Software Vulnerabilities
A vulnerability is a weakness in design, implementation, operation, or internal control. Most of the vulnerabilities that have been discovered are documented in the Common Vulnerabilities and Exposures (CVE) database. An exploitable vulnerability is one for which at least one working attack or exploit exists. Vulnerabilities can be researched, reverse-engineered, hunted, or exploited using automated tools or customized scripts.[16][17] To secure a computer system, it is important to understand the attacks that can be made against it.[1]
Software vulnerability examples
- Code injection - If inputs in a web site are not "sanitized", attackers are able to "inject" code that the computer then runs. The results may be to tell the insecure computer to download a virus, reveal sensitive information, etc. SQL and similar database query languages are known to be vulnerable to this
- Cross-Site Scripting (XSS) - a class of attacks that allow an attacker to inject client-side scripts through the website into the browsers of other users. Because the injected code comes to the browser from the site, the code is trusted and can do things like send the user's site authorization cookie to the attacker. When the attacker has the cookie, they can log into a site as though they were the user and do anything the user can, such as access their credit card details, see contact details, or change passwords.

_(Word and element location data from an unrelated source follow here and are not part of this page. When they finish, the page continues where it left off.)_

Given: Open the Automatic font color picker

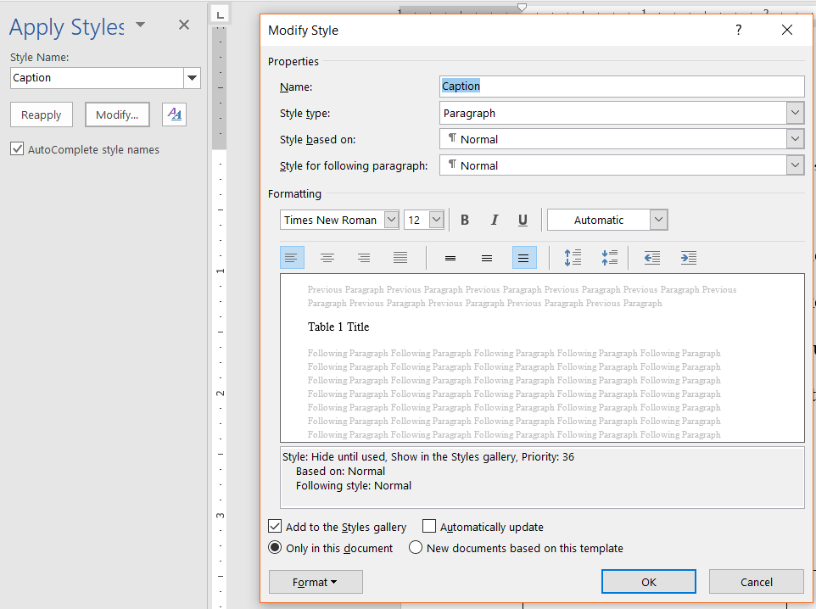Looking at the screenshot, I should (x=658, y=221).
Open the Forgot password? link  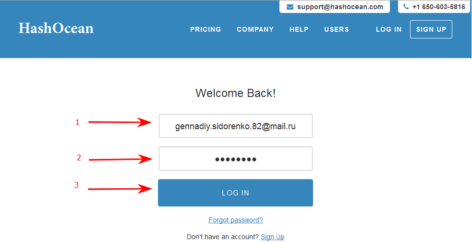[x=236, y=220]
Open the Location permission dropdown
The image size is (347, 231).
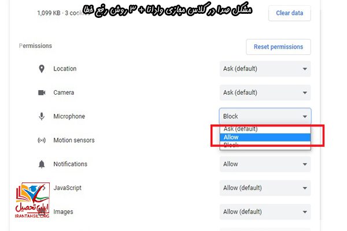click(x=265, y=69)
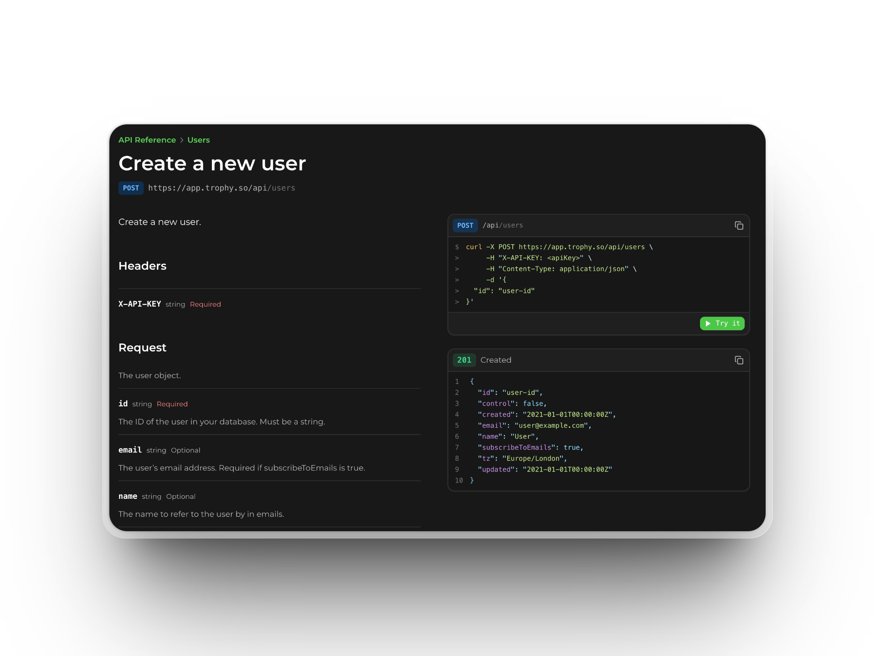Click the POST method badge next to the URL
The image size is (875, 656).
click(131, 188)
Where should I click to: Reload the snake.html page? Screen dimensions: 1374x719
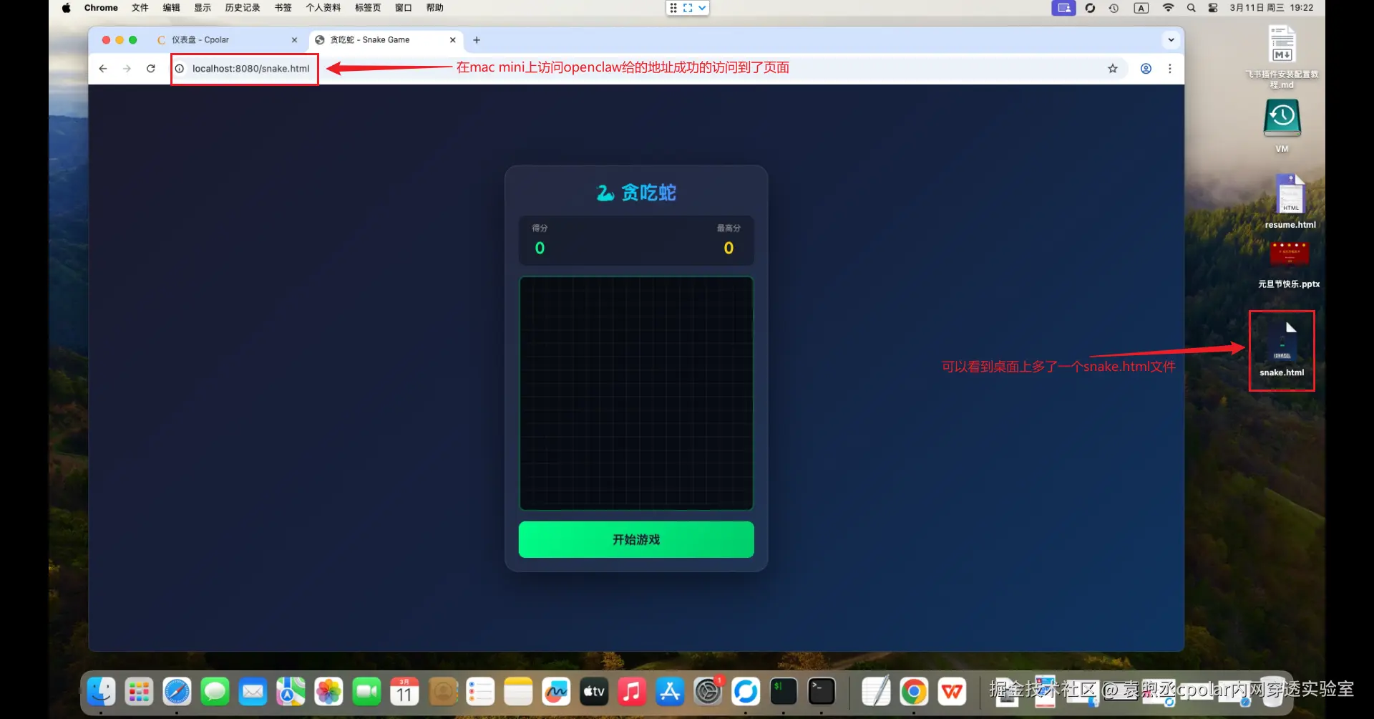pyautogui.click(x=151, y=69)
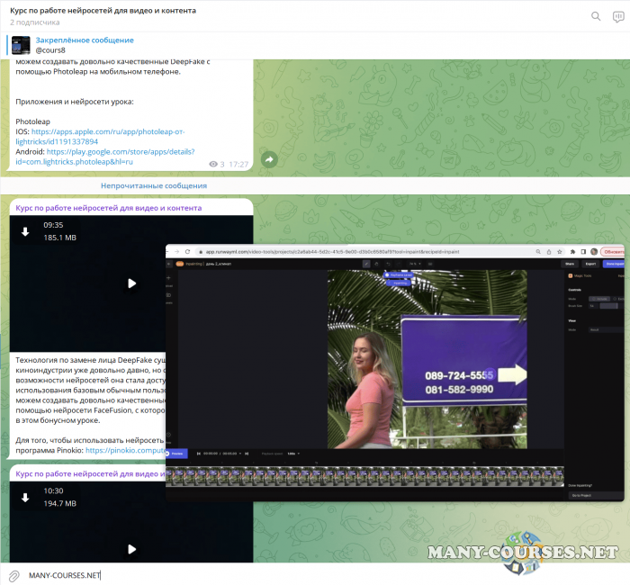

- Buffer overflows - When data is stored in memory, a buffer size is allotted to the program. A buffer overflow is the result of stuffing more data into a buffer than it can handle. The overflowing bytes of data can modify the flow of execution. If a hacker includes in this overflow data code that opens a shell (root access), then the program inadvertently runs the injected code, giving access to the attacker. Some fundamental C functions are no longer considered secure because they are vulnerable to this.
0-Days
The term "zero-day" originally referred to the number of days since a new piece of software was released to the public, so "zero-day software" was obtained by hacking into a developer's computer before release.[2]